Preoperative image of a paediatric patient undergoing corneal transplantation. Courtesy of Gerald W. Zaidman MD, FAAO, FACS
Corneal transplantation in a paediatric patient population poses special challenges, but good results may still be obtained with careful case selection, rigorous surgery and meticulous postoperative care, according to Gerald W. Zaidman MD, FAAO, FACS.
Speaking during a World Society of Paediatric Ophthalmology and Strabismus (WSPOS) symposium held during the European Society of Ophthalmology (SOE) meeting in Nice, France, Dr Zaidman said that paediatric corneal diseases remain a frequent cause of blindness in the developed and developing world, accounting for an estimated 10% of all cases of blindness in children.
He noted that attempting keratoplasty in children is very different from adults and requires a fundamentally different approach.
“The challenge is that we are dealing with severe ocular pathology in a technically difficult surgical situation with a small eye, an elastic sclera and very shallow anterior chamber, with anterior displacement of the iris and lens, a young patient who does not cooperate, who is hard to examine and who can reject their corneas literally overnight,” he said.
The key first step is to accurately diagnose and manage a child with a cloudy cornea, said Dr Zaidman, who is Professor of Ophthalmology, New York Medical College, and Vice Chairman of Ophthalmology, Westchester Medical Center, both in Valhalla, New York, USA.
“There is every likelihood that you are going to have to perform an exam under anaesthesia (EUA) in a child under the age of three or four. You have to accurately diagnose and manage all the problems and conditions that may be causing the clouded cornea. This means performing all the exams, monitoring the IOP, checking the corneal diameter and performing A/B ultrasound scans. I would also advise most importantly to use ultrasound biomicroscopy (UBM) because that will help you to visualise any anterior segment changes,” he said.
The indications for paediatric keratoplasty are also markedly different than adult corneal transplant patients, the vast majority of whom have endothelial disease, keratoconus or failed grafts, said Dr Zaidman.
“I have performed over 400 transplants in children. Congenital diseases easily make up the vast bulk of the patients, primarily Peters’ anomaly, sclerocornea, endothelial dystrophy and congenital glaucoma. Trauma is the second single biggest indication and then in older children and adolescents we encounter keratoconus, herpes, corneal ulcers and rosacea,” he said.
A key part of the preoperative assessment entails an assessment of the social situation of the child and ensuring that the parents and caregivers are fully aware of what treatment will entail.
“They need to understand that this will be a marathon of eye drops, visits and examinations, many of them under general anaesthesia. We also need to realistically discuss success rates with them and explain that a clear cornea does not necessarily equate to good vision, and that treatment of amblyopia and glaucoma may severely impact on the outcomes,” he said.

= = = = = = =

#### Task prompt
Continue the article on pediatric corneal transplantation, picking up after its last sentence.

#### Information provided
= = = = = = =

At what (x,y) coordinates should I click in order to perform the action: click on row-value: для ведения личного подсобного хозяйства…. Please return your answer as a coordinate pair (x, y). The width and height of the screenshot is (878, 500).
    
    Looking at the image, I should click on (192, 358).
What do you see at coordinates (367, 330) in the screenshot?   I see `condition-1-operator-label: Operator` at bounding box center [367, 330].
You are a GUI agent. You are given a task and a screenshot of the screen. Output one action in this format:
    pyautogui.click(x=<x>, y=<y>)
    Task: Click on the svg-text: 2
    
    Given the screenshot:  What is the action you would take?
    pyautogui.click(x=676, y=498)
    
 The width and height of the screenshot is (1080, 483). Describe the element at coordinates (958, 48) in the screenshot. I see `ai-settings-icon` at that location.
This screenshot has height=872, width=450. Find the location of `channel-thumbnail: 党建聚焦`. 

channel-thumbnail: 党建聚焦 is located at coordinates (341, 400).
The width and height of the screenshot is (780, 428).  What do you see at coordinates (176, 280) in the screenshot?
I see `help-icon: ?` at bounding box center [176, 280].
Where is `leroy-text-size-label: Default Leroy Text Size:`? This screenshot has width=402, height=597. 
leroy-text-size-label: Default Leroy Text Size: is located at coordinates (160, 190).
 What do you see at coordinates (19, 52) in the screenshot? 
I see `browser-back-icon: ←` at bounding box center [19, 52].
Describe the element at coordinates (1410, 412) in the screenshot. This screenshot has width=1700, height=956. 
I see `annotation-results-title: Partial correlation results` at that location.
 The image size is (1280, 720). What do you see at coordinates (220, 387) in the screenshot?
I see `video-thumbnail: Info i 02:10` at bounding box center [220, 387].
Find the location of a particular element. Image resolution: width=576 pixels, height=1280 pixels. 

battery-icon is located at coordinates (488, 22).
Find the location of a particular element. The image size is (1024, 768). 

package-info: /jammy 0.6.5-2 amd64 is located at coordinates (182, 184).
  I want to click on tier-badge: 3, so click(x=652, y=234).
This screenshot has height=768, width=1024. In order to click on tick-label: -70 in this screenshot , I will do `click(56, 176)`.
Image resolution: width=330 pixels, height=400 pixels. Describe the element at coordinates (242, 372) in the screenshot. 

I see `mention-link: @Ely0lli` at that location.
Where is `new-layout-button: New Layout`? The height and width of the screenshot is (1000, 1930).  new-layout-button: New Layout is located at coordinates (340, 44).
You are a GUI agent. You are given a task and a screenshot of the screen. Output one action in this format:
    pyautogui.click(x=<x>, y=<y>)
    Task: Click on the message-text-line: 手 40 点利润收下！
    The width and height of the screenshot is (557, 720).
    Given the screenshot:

= = = = = = =

#### Response area
In newborn patients with congenital corneal disease, Dr Zaidman advised scheduling the first office visit prior to three weeks of age and then performing the first exam under anaesthesia at four-to-six weeks.
Surgery in the first eye is usually performed between eight-and-12 weeks of age and in the second eye from four-to-six weeks after the first surgery. For the surgery, Dr Zaidman said that all patients undergo general anaesthesia, with mannitol and hyperventilation to ensure a softer globe and optimal conditions for the keratoplasty.
Donor tissue is used from donors aged four-to-19 years and the donor tissue is oversized by 0.5mm. A scleral support ring is then put in place and the anterior chamber is entered carefully using plenty of viscoelastic before synechialysis is performed, said Dr Zaidman.
Over the years, Dr Zaidman has developed what he calls the ‘sandwich technique’ in which the donor cornea is placed on to the host cornea and sutured into position into the recipient’s sclera.
Once this has been done, the recipient’s cornea is then removed from under the donor cornea, avoiding vitreous and lens prolapse. Interrupted sutures then are used to adhere the graft in place, Dr Zaidman explained.
“This technique works well and helps to minimise the extreme positive pressure typically encountered during paediatric surgery and to ensure a stable anterior chamber,” he said.
In terms of postoperative care, the patient is examined two-to-three times weekly and eye exams under anaesthesia are performed frequently. Sutures are removed within one month for infants and three-to-four months for young children. Optical correction is advised as soon as possible after suture removal.
Over the long term, topical steroids are tapered slowly over the course of one year and no vaccinations are administered for at least one year because of the risk of rejection.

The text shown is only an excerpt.